O especialista destaca, porém, que ainda que a carta seja considerada prova favorável ao trio, não é suficiente para afastar a responsabilidade por crime. Isso porque o direito penal também se aplica a quem se omite (artigo 13 parágrafo segundo do Código Penal). “Mas isso só acontece se o acusado deveria fazer algo, apesar de não ter feito”, diz Vieira.

Segundo apurou o Valor, enquanto controladores, o trio participou do conselho de administração. Sicupira tem assento ainda hoje, ao lado de Paulo Lemann, filho de Jorge Paulo. “Se ficar entendido que algum deles, como integrante do conselho de administração da Americanas, tinha o dever de fiscalizar diretores, papéis e livros da companhia, conforme prevê a Lei das S. A. (artigo 142 e inciso terceiro), teria havido omissão”, diz Vieira. “A responsabilização penal por omissão no conselho resultou na condenação, pela segunda instância do Judiciário, de administrador da Sadia, processo que depois prescreveu”, diz.

Antes mesmo da finalização do processo, o Ministério Público pode pedir o bloqueio de bens de Lemann, Telles e Sicupira. “Para garantir as reparações eventualmente devidas lá na frente”, afirma o advogado Lincoln Domingues, sócio do L Domingues Advogados (artigo 387 e inciso IV da Lei nº 11.719, de 2008).

Segundo Domingues, o argumento expresso na carta, pelo trio de acionistas da Americanas, de que eles estariam longe do dia a dia da companhia, para tentar se esquivar de responsabilidade pelas inconsistências contábeis na companhia, não é descartável. “Mas pode ser superado pela demonstração, decorrente das investigações, do que de fato acontecia na empresa”, afirma.

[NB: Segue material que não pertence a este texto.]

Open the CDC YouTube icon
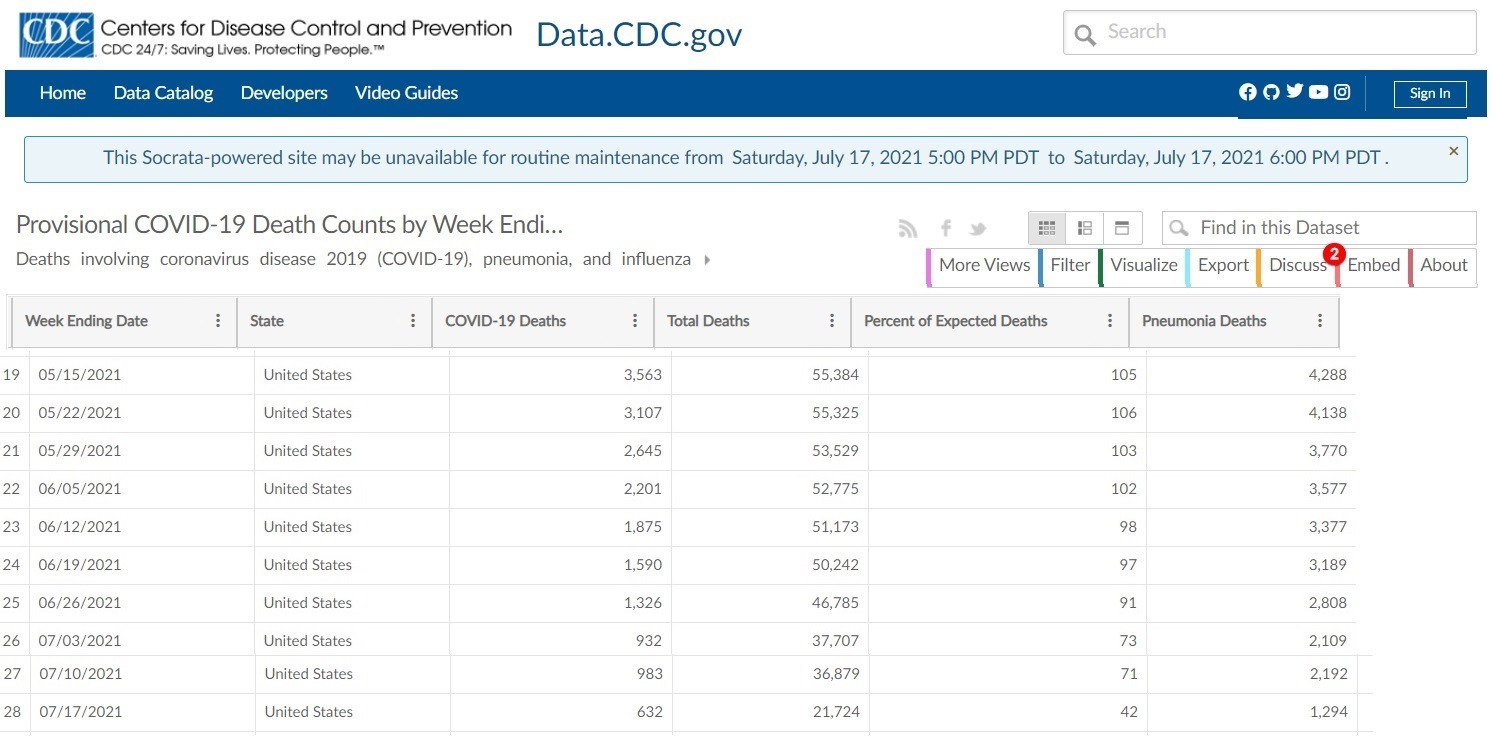The height and width of the screenshot is (742, 1497). (x=1318, y=92)

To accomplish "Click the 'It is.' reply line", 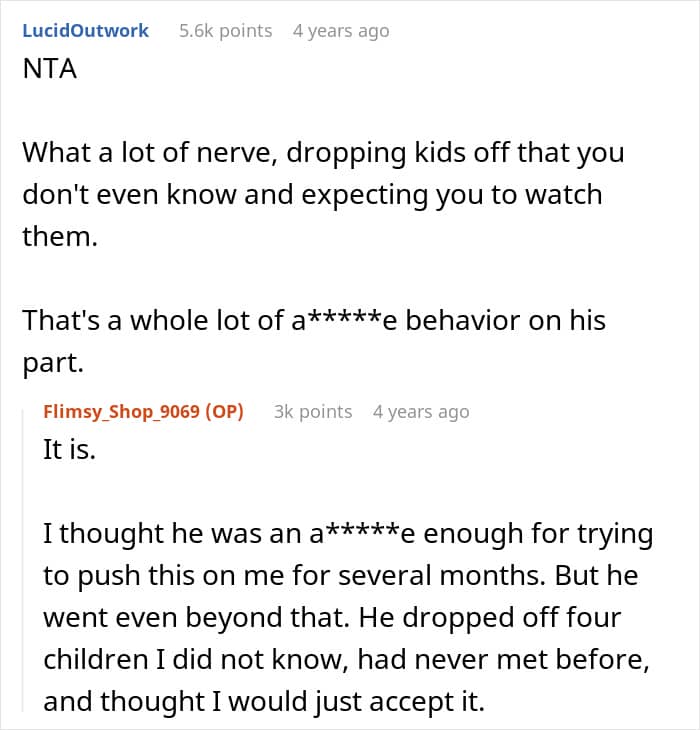I will (x=69, y=450).
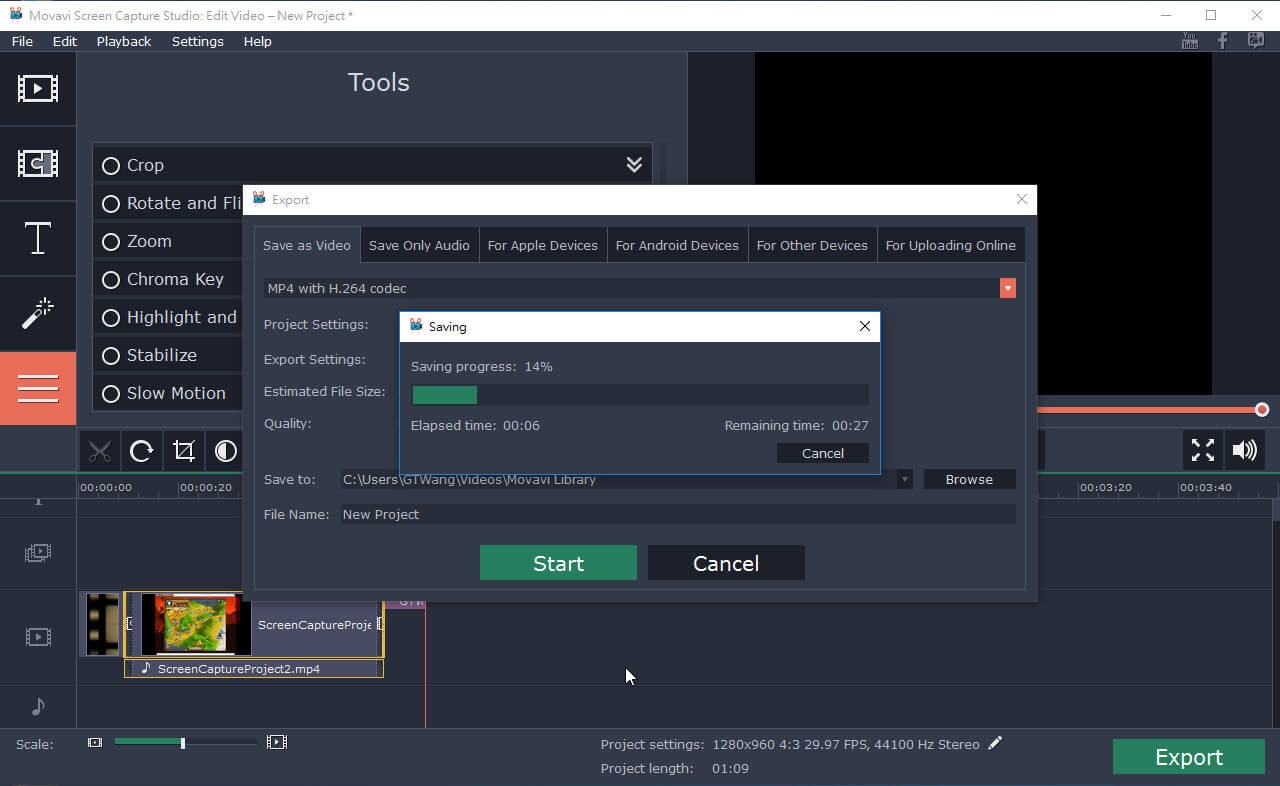Open the magic wand effects panel
The width and height of the screenshot is (1280, 786).
(38, 314)
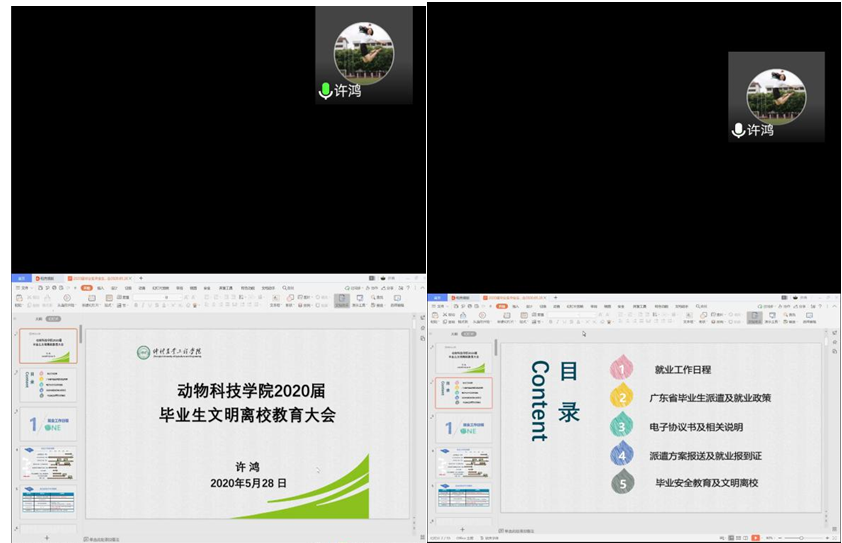The height and width of the screenshot is (543, 842).
Task: Click the search magnifier icon in left window's ribbon
Action: click(x=287, y=288)
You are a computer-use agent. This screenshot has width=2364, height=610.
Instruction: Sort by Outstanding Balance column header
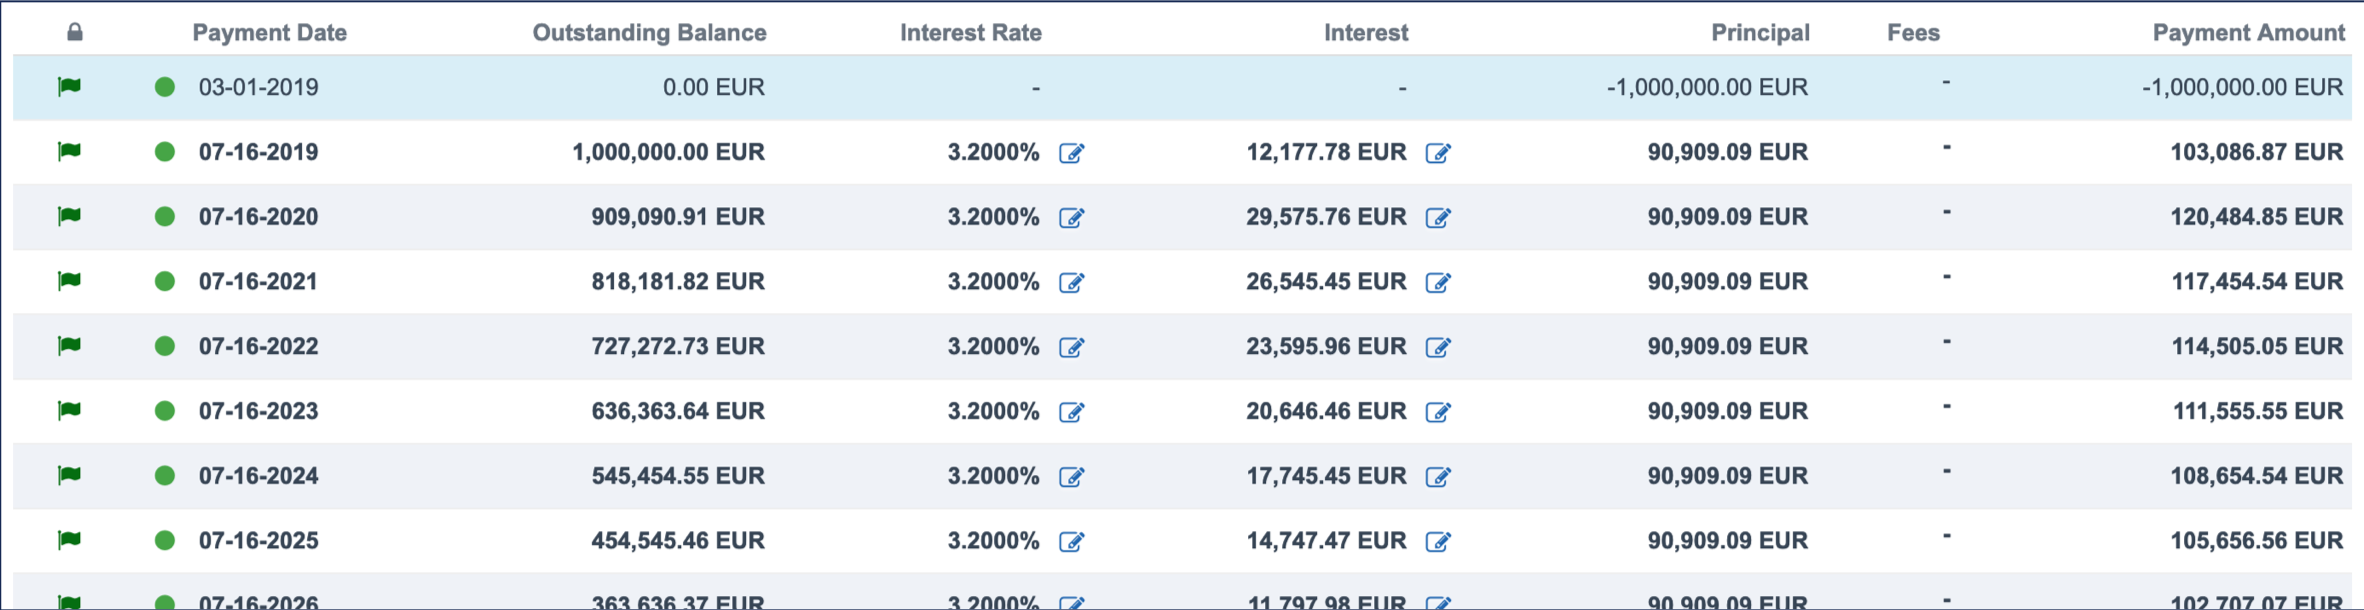[649, 33]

Para o especialista, se o MP constatar que existia ingerência por parte de acionistas no cotidiano da varejista, há chance de responsabilização criminal.

Professora de direito penal da FGV Direito SP, Raquel Scalcon lembra, contudo, que alguns crimes só acontecem quando há o chamado dolo – a intenção. “Ao alegar desconhecimento das inconsistências contábeis por meio da carta, os potenciais envolvidos estão negando dolo”, diz. “O problema é que a maioria dos crimes que estão sendo aventados (insider tradding, crimes econômicos) só admite punição criminal a título doloso”, acrescenta.

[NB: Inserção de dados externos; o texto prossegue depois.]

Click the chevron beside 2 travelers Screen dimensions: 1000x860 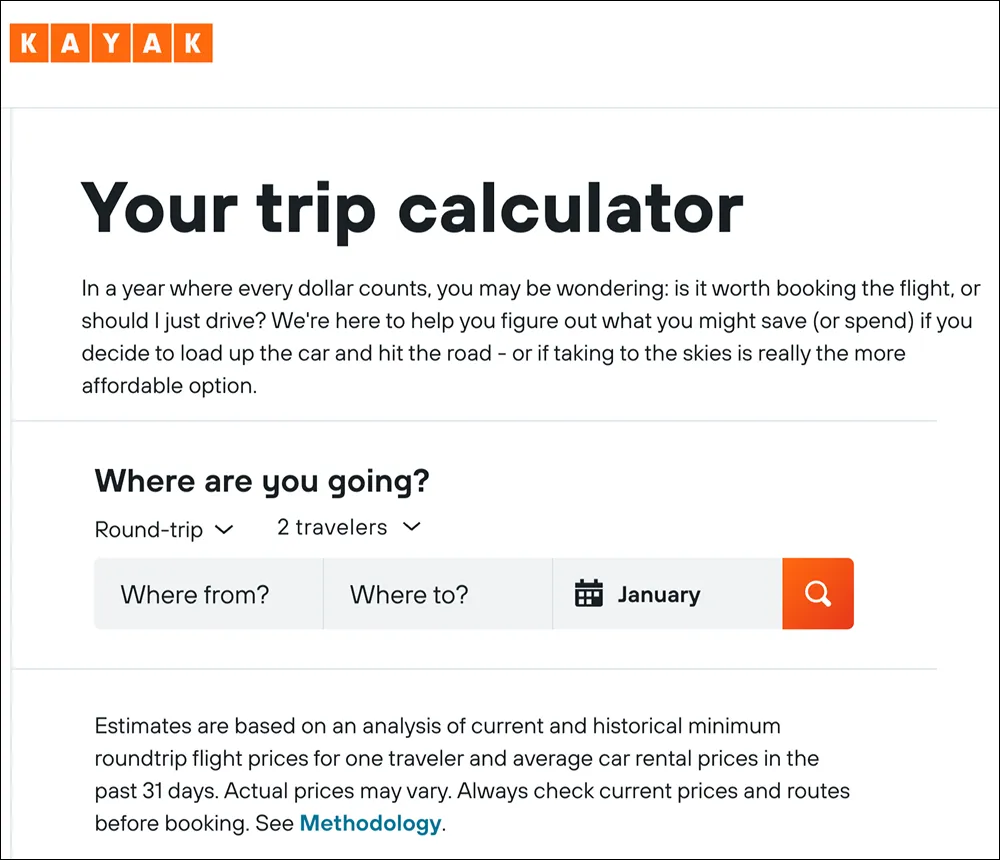[413, 527]
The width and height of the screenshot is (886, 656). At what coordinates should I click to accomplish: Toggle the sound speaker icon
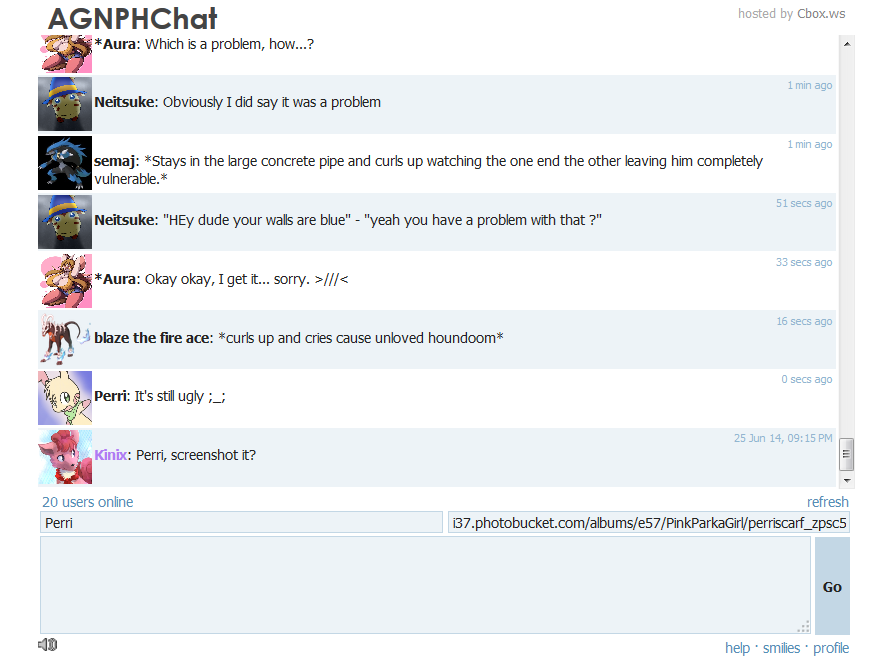(x=48, y=644)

No caso de comprovada negligência, imperícia ou imprudência, segundo Scalcon, haveria culpa em vez de dolo. Na prática, diz ela, eventual responsabilização dos acionistas ficaria apenas nos planos civil – indenização pelos danos causados – e administrativo – punição pela Comissão de Valores Mobiliários (CVM).

Procurada, a Americanas não se pronunciou. A assessoria que ajudou o trio de acionistas na divulgação da carta informou que não havia advogados disponíveis para falar com o Valor.